An important, but underappreciated aspect of the New York screening team’s effort was a commitment to continue to pursue research evidence to refine the early lung cancer detection process. This momentum was sustained by a series of workshops that occurred every 6 months for the next 20 years and included advocates, as well as skeptics, from a broad array of medical and scientific disciplines.
Over this time in excess of 300 screening-related manuscripts were published coming from International Early Lung Cancer Action Program (I-ELCAP) collaborative groups in their consortium on aspects from imaging to health policy. Leveraging a remarkably robust informatics capability, the collaboration ultimately accrued over 82,000 screening subjects, including access to over 300,000 thoracic CT scans from participants on five continents. Hundreds of investigators worked with this consortium, including surgical leaders such as Drs. Robert Ginsburg, Nasser Altorki, and Raji Flores. Through coordinated efforts with Drs. William Travis and Adi Gazdar and others from the International Association for the Study of Lung Cancer Pathology Committee, every case of lung cancer detected by ELCAP was reviewed by the pathology panel. That experience led to the changes in international pathology classification and corresponding changes to international staging classifications.
Drs. Harvey Hecht, Matt Cham MD, Joseph Shemesh, and Jagat Narula revealed the dynamic of screen-detected coronary artery disease, while a corresponding revelation of frequent asymptomatic pulmonary parenchymal disease was reported by Javier Zulueta and his Spanish colleagues, principally from the University of Navarra. The list of other new observations is long, from Mary Salvatore team’s findings with interstitial pulmonary fibrosis, to the routine findings of abnormal breast density on screening CTs with Laurie Margolies and colleagues, to recent emerging information about screening for nonalcoholic steatohepatitis (NASH) in the context of low-dose computed tomography screening, with Andrea Branch and colleagues. These activities were thoughtfully acknowledged in Dr. Henshke’s review.
An excellent example of the power of this consortial approach was highlighted in a report to the Annals of Internal Medicine on the consequences of selecting the size threshold of detected non-calcified pulmonary nodule relative to the efficiency of a screening management approach. To address this question, Henschke was able to analyze the outcomes of 21, 136 screening cases from a 5-year period of observation to inform the decision as to what threshold would be most appropriate and then further confirm these thresholds using the National Lung Screening Trial Database. Having such robust evidence to refine the efficiency of the screening process reflects how far the I-ELCAP investigators have moved this field.

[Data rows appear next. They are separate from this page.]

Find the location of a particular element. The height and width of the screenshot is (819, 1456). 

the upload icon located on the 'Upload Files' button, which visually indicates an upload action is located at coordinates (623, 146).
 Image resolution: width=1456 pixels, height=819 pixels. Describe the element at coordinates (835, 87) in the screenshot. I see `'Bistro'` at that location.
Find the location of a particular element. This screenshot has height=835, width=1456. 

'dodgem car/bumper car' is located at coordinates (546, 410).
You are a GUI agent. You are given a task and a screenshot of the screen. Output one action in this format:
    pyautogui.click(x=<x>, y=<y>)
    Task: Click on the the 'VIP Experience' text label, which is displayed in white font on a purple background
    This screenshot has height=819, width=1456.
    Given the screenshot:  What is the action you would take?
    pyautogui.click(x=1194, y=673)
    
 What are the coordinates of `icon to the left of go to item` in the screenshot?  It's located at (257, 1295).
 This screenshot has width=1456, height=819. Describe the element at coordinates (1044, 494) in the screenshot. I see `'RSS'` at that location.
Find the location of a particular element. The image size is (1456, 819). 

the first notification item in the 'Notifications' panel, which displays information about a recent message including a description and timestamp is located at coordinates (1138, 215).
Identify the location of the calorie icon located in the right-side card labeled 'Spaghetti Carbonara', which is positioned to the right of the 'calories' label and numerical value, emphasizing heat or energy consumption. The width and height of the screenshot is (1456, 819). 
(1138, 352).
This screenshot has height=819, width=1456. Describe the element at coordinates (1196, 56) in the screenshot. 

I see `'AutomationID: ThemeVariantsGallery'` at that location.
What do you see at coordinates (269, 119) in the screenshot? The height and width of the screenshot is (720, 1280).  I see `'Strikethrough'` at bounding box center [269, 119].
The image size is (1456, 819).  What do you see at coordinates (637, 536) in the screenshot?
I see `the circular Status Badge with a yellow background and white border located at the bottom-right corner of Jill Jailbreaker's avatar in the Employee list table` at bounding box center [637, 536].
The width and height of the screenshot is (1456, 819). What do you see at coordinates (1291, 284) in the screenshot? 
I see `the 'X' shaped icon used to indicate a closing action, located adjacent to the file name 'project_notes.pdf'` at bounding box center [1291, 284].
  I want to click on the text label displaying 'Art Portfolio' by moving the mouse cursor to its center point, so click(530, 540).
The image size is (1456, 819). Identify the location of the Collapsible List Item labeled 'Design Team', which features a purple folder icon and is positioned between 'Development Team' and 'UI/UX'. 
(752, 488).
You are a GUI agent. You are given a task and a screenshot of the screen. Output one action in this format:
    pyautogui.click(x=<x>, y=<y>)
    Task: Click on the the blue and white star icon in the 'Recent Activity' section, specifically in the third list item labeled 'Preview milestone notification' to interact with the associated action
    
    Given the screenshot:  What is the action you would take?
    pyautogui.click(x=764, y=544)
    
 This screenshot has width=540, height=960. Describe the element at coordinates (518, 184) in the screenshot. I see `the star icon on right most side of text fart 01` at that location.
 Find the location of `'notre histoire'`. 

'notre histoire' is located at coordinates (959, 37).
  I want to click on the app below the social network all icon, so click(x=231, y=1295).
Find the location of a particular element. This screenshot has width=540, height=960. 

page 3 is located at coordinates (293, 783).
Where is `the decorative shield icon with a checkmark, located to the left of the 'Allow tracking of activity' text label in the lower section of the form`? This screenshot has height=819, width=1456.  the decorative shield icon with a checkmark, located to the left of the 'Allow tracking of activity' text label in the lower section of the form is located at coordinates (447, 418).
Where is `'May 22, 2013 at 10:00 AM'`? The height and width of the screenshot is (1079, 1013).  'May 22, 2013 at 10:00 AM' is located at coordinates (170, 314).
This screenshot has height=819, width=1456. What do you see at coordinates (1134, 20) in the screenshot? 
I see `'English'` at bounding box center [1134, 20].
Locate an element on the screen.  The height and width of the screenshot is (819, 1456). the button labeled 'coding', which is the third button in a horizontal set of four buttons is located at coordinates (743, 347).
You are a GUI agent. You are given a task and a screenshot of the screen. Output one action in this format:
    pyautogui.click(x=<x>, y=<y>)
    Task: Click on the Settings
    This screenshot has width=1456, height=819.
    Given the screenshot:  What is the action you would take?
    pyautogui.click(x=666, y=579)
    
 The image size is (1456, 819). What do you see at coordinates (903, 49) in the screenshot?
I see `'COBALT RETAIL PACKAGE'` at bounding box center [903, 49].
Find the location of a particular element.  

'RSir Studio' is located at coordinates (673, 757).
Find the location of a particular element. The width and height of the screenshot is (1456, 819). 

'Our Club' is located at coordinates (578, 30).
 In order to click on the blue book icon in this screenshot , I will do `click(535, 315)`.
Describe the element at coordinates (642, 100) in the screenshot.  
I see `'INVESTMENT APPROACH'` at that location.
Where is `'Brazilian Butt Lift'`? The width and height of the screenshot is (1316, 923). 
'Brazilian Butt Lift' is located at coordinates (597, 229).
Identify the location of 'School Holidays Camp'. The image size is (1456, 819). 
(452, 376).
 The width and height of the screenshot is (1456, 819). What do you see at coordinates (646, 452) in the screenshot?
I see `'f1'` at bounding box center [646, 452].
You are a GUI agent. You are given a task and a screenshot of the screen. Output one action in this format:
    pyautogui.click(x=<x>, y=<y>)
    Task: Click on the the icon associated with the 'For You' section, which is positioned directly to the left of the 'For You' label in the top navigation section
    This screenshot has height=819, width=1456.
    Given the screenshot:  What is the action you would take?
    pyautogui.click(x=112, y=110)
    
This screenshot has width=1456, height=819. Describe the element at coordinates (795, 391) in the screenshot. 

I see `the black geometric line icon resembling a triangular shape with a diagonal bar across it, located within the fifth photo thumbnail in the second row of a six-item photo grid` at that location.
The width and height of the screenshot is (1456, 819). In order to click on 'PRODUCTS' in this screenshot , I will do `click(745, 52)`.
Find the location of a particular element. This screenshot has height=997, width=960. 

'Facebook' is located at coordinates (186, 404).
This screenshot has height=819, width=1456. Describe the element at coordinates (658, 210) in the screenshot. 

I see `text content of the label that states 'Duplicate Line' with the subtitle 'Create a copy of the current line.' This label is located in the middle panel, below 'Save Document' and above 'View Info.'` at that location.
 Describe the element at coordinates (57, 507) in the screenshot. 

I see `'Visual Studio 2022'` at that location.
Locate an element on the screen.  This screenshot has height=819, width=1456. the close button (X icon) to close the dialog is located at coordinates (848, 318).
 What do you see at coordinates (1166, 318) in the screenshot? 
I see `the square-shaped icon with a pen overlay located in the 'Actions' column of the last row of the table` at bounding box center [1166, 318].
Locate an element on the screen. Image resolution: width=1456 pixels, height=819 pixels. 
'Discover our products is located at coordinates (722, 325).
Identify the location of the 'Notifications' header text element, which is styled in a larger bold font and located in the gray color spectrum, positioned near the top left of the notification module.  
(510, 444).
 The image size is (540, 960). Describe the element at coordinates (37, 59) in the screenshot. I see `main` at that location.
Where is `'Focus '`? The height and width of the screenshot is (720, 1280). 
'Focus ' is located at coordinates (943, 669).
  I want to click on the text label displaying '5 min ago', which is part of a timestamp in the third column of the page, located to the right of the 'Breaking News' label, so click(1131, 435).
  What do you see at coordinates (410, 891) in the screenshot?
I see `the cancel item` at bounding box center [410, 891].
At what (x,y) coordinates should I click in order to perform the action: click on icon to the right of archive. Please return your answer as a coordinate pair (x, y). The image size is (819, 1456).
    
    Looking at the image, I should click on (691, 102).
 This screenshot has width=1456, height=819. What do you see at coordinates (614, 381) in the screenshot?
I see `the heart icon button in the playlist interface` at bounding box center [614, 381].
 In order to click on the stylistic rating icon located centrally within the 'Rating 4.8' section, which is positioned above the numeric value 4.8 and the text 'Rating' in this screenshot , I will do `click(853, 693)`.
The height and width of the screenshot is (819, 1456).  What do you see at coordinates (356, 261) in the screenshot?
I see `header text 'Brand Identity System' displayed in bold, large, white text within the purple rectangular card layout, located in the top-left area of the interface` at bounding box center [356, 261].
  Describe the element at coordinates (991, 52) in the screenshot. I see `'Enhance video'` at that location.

As Dr. Henschke relates, her group’s work also stimulated competitive and collaborative efforts across the globe with outstanding screening research teams emerging launching the National Lung Screening Trial and the NELSON study, as well as coordinated efforts in Canada, Poland, Spain, Switzerland and many other nations[5-7]. This vibrant experience, while not perfect, did in fact align the contributions of hundreds of talent researchers and advocates to change the world’s perception of and aspirations for lung cancer to the benefit of many.
Financial Disclosure:Dr. Mulshine has no significant financial interest in or other relationship with the manufacturer of any product or provider of any service mentioned in this article.